Diceritarakan, Nabi SAW berdiri di atas mimbar, untuk mengingatkan Abdullah bin Ubay bin Salul. Beliau bersabda: “Wahai sekalian kaum Muslimin, siapa orang yang dapat membebaskan aku dari orang yang aku dengar telah menyakiti keluargaku. Demi Allah, aku tidak mengetahui keluargaku melainkan kebaikan. Sungguh mereka telah menyebut-nyebut seseorang (maksudnya Shafwan) yang aku tidak mengenalnya melainkan kebaikan, tidaklah dia mendatangi keluargaku melainkan selalu bersamaku.”
Sa’ad bin Mu’adz, saudara dari Bani ‘Abdul Ashal berdiri seraya berkata: “Aku wahai Rasulullah, aku akan membalaskan penghinaan ini buat anda. Seandainya orang itu dari kalangan suku Aus, aku akan memenggal batang lehernya dan seandainya dari saudara kami dari suku Khazraj, maka perintahkanlah kepada kami, pasti kami akan melaksanakan apa yang anda perintahkan.” Lalu beridirilah seorang laki-laki dari suku Khazraj. Ibunya Hassan adalah anak dari pamannya, dia adalah Sa’ad bin ‘Ubadah, pimpinan suku Khazraj. Dia adalah orang yang shalih, namun hari itu terbawa oleh sikap kesukuan sehingga berkata kepada Sa’ad bin Mu’adz; “Dusta kamu, demi Allah yang mengetahui umur hamba-Nya, kamu tidak akan membunuhnya dan tidak akan dapat membunuhnya. Seandainya dia dari sukumu, kamu tentu tidak akan mau membunuhnya.”

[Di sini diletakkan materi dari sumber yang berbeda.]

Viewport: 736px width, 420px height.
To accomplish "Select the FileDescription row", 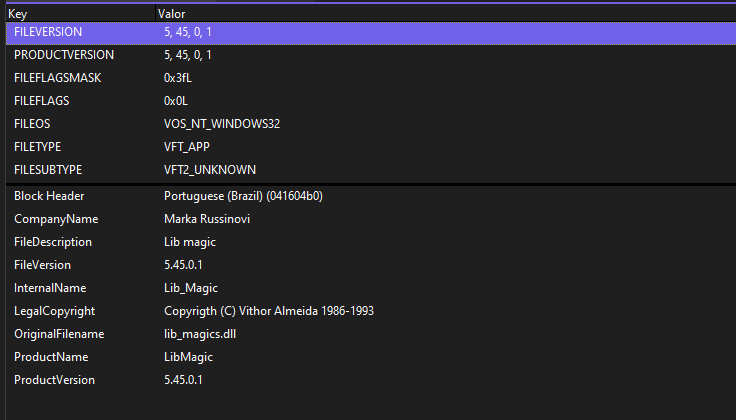I will 53,242.
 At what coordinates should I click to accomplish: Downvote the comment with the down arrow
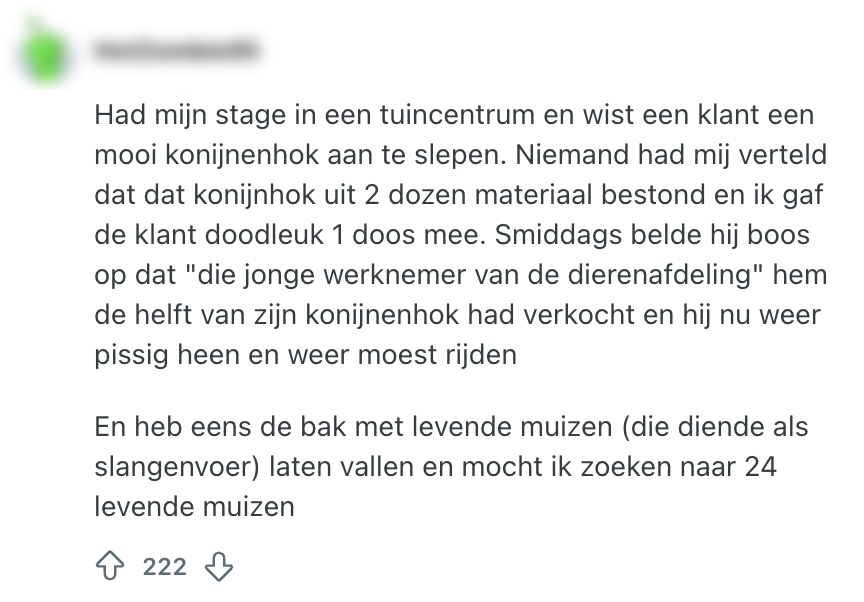pos(218,567)
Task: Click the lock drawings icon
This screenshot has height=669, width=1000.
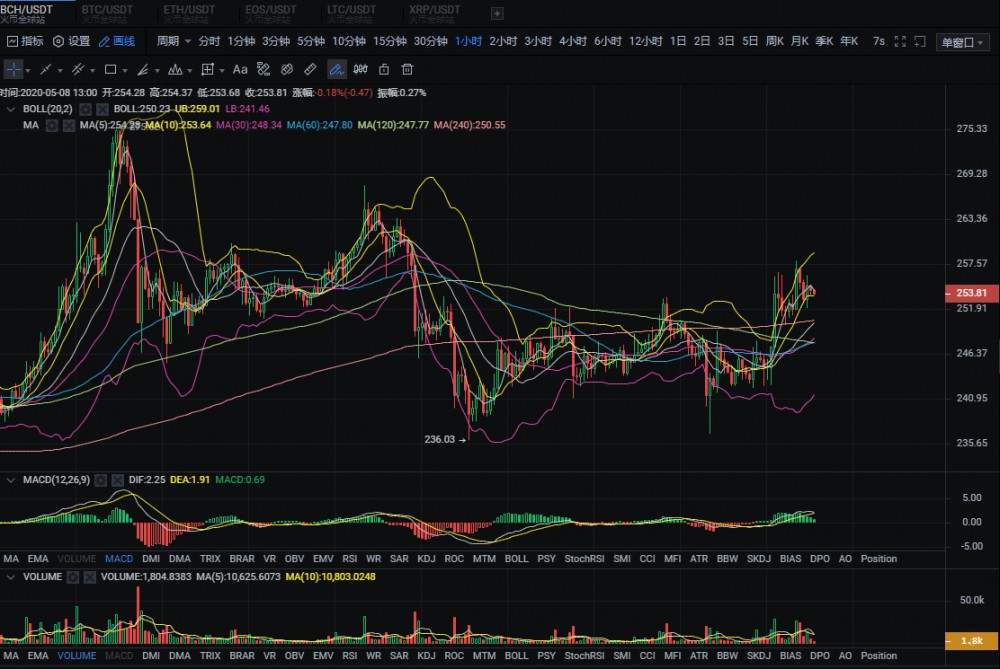Action: click(x=384, y=70)
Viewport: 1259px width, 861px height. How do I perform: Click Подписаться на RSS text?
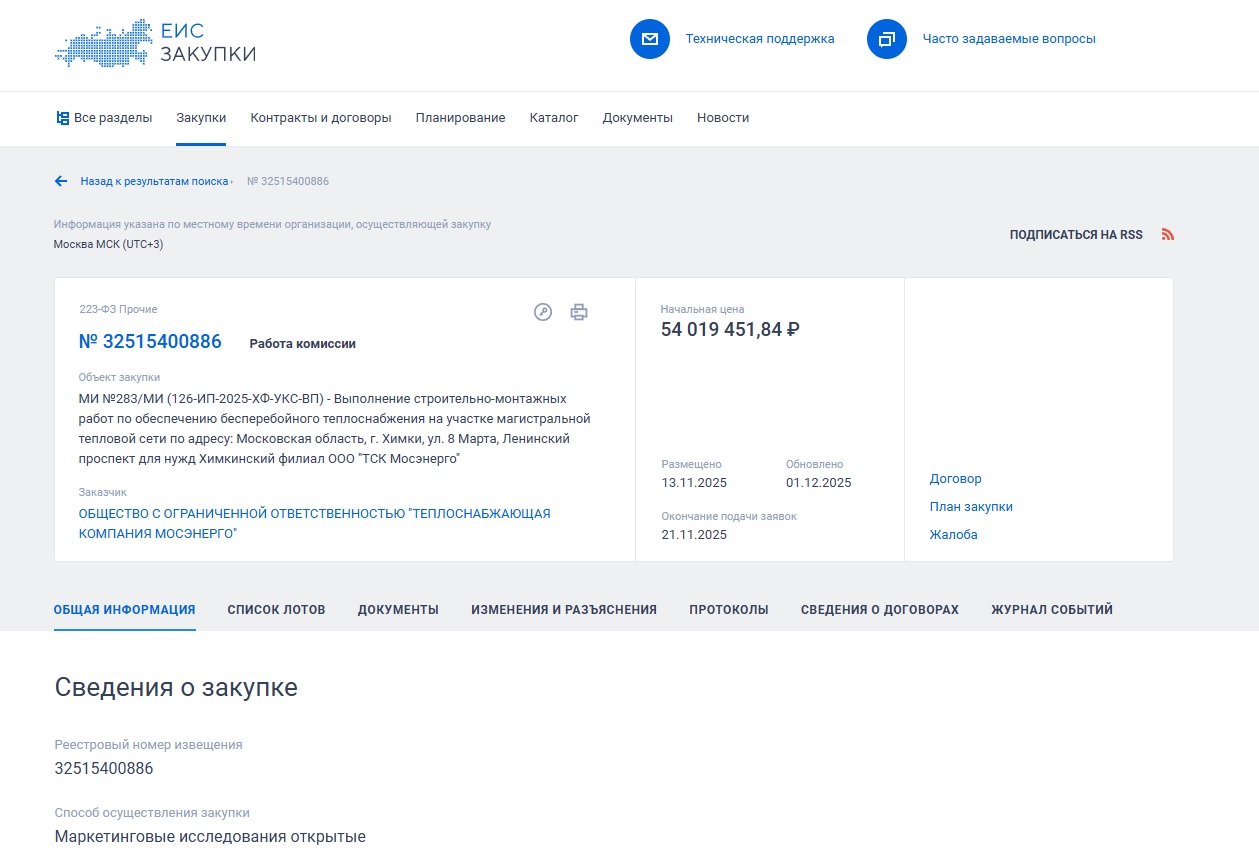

Kemudian Usaid bin Hudhair, anak pamannya Sa’ad bin Mu’adz, berdiri seraya berkata; “Justru kamu yang dusta, demi Allah yang mengetahui umur hamba-Nya, kami pasti akan membunuhnya. Sungguh kamu telah menjadi seorang munafiq karena membela orang-orang munafiq.” Maka suasana pertemuan menjadi semakin memanas, antara dua suku, Aus dan Khazraj hingga mereka hendak saling membunuh, padahal Nabi SAW masih berdiri di atas mimbar. Nabi SAW kemudian menenangkan mereka hingga akhirnya mereka terdiam dan beliau pun diam. Nabi SAW sendiri tidak tahu benar tidaknya berita itu, sehingga menurut Al-Thabari, Allah swt kemudian menurunkan wahyu-Nya dalam Q.S. Al-Nur ayat 11-20 sebagai klarifikasi atas berita bohong tersebut.